Çeşitli araştırmalar, "geleneksel" bir glütensiz diyetin (ekmek, kurabiye, tahıllar ve atıştırmalık yiyecekler gibi buğday içeren yiyecekler için glütensiz etiketli ikame maddelerle doldurulmuş bir diyet), glütensiz yiyecekler nedeniyle beslenme açısından dengeli olmayabilir. vitamin ve minerallerle glüten dolu muadilleri kadar sık ​​takviye edilmemiştir.

Çalışma Çölyak Hastalarında Azalmış Risk Gösteriyor

Bu konudaki araştırmalar karışık oldu. Aslında, Boston'daki Beth Israel Deaconess Tıp Merkezi'nin tıp dergisinde yayınlanan bir çalışması Gastroenteroloji 2013 yılında çölyakların çok fazla aşağı çölyak hastalığı olmayan benzer insanlarla karşılaştırıldığında metabolik sendrom ve tip 2 diyabet oranı.

Çölyak hastalığı olan 840 kişiyi içeren bu çalışma, çölyaksız benzer kişilerin yaklaşık yüzde 10'una kıyasla, sadece yüzde 3,1'inin tip 2 diyabete sahip olduğunu buldu. Ayrıca, kontrollerin yaklaşık yüzde 13'üne kıyasla çölyakların yalnızca yüzde 3,5'inin metabolik sendromu olduğunu buldu.

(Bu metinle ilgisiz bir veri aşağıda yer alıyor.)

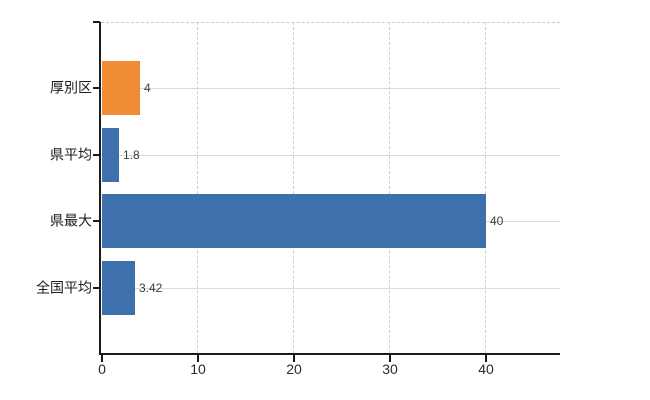 The width and height of the screenshot is (650, 400). What do you see at coordinates (486, 369) in the screenshot?
I see `x-tick-label: 40` at bounding box center [486, 369].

Yazarlar, düşük riskin bir kısmının çölyak hastalığı olanların daha düşük ağırlıklarından kaynaklandığı görülüyor. Ancak kilo farkını hesaba kattıktan sonra bile, çölyak hastalığı olan kişilerde, sindirim rahatsızlığı olmayan benzer kişilere göre hala daha düşük metabolik sendrom insidansı vardı.

Öyleyse, bir çalışmada çölyakların metabolik sendrom riskinin teşhisi takip eden yıl içinde arttığını söyleyen ve çölyakların çölyaksız benzer insanlara göre daha düşük metabolik sendrom oranına sahip olduğunu gösteren bir çalışma ile, tüm bunlar ne anlama geliyor?

Bu net değil ve gelecekteki araştırmaların keşfedeceği bir şey. Ancak doktorunuz size metabolik sendromunuz olduğunu veya onu geliştirme riskinde olduğunuzu söylerse, bir beslenme uzmanına danışmayı düşünebilirsiniz. Aslında, 2015 çalışmasının yazarları, hem çölyak hastalığı teşhisi ilk konduğunuzda hem de birkaç ay sonra, metabolik sendrom riskinizi artırmadan ihtiyacınız olan tüm besinleri aldığınızdan emin olmak için bir beslenme uzmanı görmenizi tavsiye ediyor.